Your rates are based on your property valuation and rating category. Properties are categorised as either Residential, Business or a business sub-category (Manly CBD, Warringah Mall, Warriewood Square, Strata Storage Units), or Farmland based on the property’s characteristics and use.
For each rating category we set an ad valorem rate (an amount of cents charged for every $1 of land value) and a minimum rate where appropriate. Your rates will be the higher of the minimum rate or your land value multiplied by the ad valorem rate (divided by 100 to convert the rate from cents to dollars).
A minimum rate applies on properties whose land valuation is equal to or lower that the land value cut-off threshold. The land value threshold to determine whether a minimum or ad valorem rate applies is determined by a ratio of the minimum rate and the ad valorem rate being: Minimum rate divided by the ad valorem rate = land value threshold. Properties with valuations equal to or lower than the land value threshold will pay the minimum rate and properties whose land value is greater than the threshold will pay the ad valorem rate.
Business properties within the Manly and Balgowlah business centres also pay an additional Special Rate to fund higher levels of service and specific works within these business centres. These Special Rates are also calculated based on your land value multiplied by an additional ad valorem rate (divided by 100 to convert the rate from cents to dollars). There is no minimum amount payable for Special Rates.
Rates are set by the Council each year through our annual budget process, with changes in total rates income capped by the IPART's rate peg (based on their measure of price and productivity changes over a year for an average Council).
At present we are still using the formulas and rates of the three former Council areas.
This means there are three different rates structures being applied which is inequitable in the long term.
Rate harmonisation is required by the NSW Government by 1 June 2021 which will ensure ratepayers in the same category or sub-category with the same land value pay the same for the same level of Council services.

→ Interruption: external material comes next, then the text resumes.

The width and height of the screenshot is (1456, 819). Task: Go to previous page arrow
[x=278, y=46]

The NSW Valuer General is responsible for determining land valuations and provides these valuations for councils to use when assessing rates. Council cannot amend these land valuations and must rely on the valuations supplied by the Valuer General.
Your land value will be shown on your rates notice or search for your property land value.

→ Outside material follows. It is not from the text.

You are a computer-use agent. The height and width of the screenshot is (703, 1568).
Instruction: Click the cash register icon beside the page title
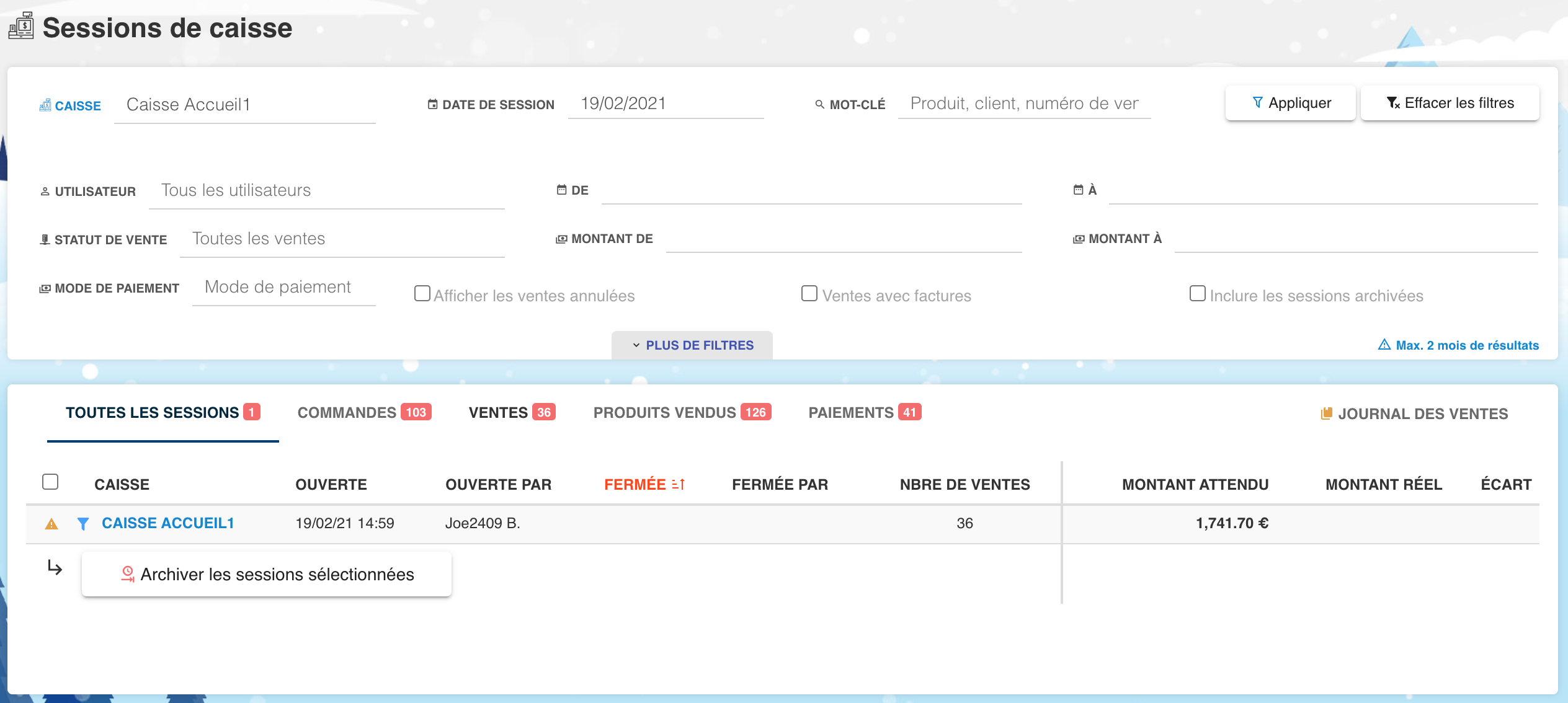[x=21, y=26]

If you have concerns relating to your new property valuation, you can lodge an objection online with the Valuer General or contact them on:
If the Valuer General amends your land valuation they will advise Council of the new valuation relating to your property and if required your rates will be amended.
The total income that can be raised from rates each year is capped by a determination by the Independent Pricing and Regulatory Tribunal (IPART).
This cap is called the ‘rate peg’ and IPART considers rising out-of-pocket costs to councils like electricity and gas prices in determining the appropriate rate peg each year.
IPART determined a cap in 2020/21 of 2.6% and 2% for 2021/22. This small increase ensures councils can maintain existing services and infrastructure at sustainable levels.
The increase allowed by IPART relates to council income in total - not to individual rates assessments.
Individual rates are also affected by other factors such as changes to land valuations which are independently assessed every three years.
Overall council income can’t exceed more than the rate peg increase (or a special rate variation approved by IPART) but land valuations may change how that increase is distributed across the council area.